If you’re a New York City-based rental broker who lists on Craigslist, the free ride is over. It’s only a matter of when this year and by how much.
News trickled out in early December of the phenomenally popular Web site’s plans to charge a fee starting in 2006 to brokers in New York, but details were scarce. But Craig Newmark, the “Craig” in Craigslist, recently shared some tentative details with The Real Deal.
First, the fee will be nominal. Newmark wrote in an email that it will probably be around $10, and that brokers will be able to charge it to credit cards through the San Francisco-based site, which gets about 10 million unique visitors monthly. Craigslist will probably not offer discounts, according to Newmark, even if brokers buy a lot of listings at once. Also, the fee would only apply to rental brokers in New York City.
Newmark laid out questions the site must answer before it starts charging the fee, including whether $10 is too much for smaller brokerages and whether landlords listing their rentals directly should be charged.

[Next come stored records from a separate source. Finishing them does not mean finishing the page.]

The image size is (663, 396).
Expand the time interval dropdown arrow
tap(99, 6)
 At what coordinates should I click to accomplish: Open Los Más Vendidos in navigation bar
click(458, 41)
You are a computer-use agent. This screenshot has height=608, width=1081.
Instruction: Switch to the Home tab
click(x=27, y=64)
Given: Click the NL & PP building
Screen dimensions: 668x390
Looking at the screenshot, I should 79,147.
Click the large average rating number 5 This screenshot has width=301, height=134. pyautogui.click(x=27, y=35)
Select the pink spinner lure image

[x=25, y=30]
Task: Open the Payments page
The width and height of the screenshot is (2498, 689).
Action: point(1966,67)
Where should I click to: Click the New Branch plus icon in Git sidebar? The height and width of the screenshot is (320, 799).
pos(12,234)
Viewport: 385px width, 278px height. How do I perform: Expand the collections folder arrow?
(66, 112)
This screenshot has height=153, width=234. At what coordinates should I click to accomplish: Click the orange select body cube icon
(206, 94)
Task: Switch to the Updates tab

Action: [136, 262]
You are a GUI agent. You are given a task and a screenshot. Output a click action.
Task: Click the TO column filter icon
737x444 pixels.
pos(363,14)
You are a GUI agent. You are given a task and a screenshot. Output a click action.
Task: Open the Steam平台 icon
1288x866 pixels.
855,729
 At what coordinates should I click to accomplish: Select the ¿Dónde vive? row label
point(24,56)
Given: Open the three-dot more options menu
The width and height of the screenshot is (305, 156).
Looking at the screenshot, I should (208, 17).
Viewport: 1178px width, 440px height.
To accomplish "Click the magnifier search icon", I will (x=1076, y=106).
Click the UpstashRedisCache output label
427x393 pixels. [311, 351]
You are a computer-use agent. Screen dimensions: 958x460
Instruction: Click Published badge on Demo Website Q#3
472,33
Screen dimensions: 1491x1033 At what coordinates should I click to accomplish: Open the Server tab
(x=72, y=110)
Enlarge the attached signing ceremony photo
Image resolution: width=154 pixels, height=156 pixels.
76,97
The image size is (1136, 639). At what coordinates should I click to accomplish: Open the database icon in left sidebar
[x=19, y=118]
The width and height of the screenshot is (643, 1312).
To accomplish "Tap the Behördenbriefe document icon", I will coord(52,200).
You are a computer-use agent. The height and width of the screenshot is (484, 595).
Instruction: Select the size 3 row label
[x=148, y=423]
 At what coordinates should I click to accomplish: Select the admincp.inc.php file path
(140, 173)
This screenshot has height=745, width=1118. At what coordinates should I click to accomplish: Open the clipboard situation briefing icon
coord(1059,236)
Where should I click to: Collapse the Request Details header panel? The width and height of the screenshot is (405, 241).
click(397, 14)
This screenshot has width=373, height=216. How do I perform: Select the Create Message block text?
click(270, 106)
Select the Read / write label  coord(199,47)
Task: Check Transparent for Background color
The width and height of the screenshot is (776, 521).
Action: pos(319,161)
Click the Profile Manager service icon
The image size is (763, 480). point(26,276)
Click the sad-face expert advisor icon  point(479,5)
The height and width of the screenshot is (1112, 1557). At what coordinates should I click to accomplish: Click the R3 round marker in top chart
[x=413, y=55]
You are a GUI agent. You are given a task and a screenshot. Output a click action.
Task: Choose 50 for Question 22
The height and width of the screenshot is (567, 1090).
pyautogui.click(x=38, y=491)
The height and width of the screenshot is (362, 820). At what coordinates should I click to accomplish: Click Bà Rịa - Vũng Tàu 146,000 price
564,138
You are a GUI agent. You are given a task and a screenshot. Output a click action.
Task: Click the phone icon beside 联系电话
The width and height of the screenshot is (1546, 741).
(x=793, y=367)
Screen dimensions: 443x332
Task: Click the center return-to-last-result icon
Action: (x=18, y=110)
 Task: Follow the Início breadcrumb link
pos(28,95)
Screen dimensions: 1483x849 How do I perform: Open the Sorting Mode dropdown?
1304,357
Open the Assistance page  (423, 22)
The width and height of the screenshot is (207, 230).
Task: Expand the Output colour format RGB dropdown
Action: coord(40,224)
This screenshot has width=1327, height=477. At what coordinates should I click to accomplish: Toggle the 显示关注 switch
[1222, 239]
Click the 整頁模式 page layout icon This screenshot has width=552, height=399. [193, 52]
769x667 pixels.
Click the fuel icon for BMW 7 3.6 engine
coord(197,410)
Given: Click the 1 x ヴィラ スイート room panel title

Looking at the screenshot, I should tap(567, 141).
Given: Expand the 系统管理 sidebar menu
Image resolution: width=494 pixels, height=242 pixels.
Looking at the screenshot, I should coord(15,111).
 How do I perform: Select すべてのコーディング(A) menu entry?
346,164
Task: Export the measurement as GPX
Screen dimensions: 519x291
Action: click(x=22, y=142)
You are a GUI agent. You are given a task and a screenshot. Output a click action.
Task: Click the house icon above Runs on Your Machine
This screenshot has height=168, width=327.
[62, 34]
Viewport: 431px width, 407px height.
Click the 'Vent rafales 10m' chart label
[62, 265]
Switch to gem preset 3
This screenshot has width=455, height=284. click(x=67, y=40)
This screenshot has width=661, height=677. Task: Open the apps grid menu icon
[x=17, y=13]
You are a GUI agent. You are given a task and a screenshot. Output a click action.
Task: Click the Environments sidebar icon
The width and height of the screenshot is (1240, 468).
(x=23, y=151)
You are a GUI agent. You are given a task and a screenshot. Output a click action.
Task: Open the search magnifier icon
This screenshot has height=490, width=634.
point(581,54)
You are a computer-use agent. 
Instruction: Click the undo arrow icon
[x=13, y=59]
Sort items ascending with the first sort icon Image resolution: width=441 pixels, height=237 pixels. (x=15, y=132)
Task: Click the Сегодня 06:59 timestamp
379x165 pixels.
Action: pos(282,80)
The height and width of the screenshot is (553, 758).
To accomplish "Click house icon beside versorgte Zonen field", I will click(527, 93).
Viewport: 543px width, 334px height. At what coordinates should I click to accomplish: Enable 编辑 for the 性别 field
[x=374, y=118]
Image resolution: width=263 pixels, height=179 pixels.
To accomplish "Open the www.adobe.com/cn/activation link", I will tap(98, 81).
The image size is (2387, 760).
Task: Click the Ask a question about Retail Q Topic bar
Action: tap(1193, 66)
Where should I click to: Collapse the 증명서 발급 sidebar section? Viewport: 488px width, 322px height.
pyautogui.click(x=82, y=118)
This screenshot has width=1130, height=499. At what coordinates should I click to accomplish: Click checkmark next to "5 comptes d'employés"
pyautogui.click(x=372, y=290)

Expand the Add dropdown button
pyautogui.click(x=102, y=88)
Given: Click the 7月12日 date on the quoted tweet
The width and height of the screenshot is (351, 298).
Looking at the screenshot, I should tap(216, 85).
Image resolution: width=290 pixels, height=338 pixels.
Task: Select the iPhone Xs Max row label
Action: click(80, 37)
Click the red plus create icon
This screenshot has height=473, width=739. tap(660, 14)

Citing “the need to be fair to pretty much everyone,” Newmark stressed the tentativeness of any details. The privately held company that Newmark founded a decade ago currently makes all of its money – CNNMoney.com estimated its 2005 revenues at around $20 million – by charging employers in San Francisco, Los Angeles, and New York a fee for listing jobs. Everything else listed on the site, including rentals, can be posted for free.
For now.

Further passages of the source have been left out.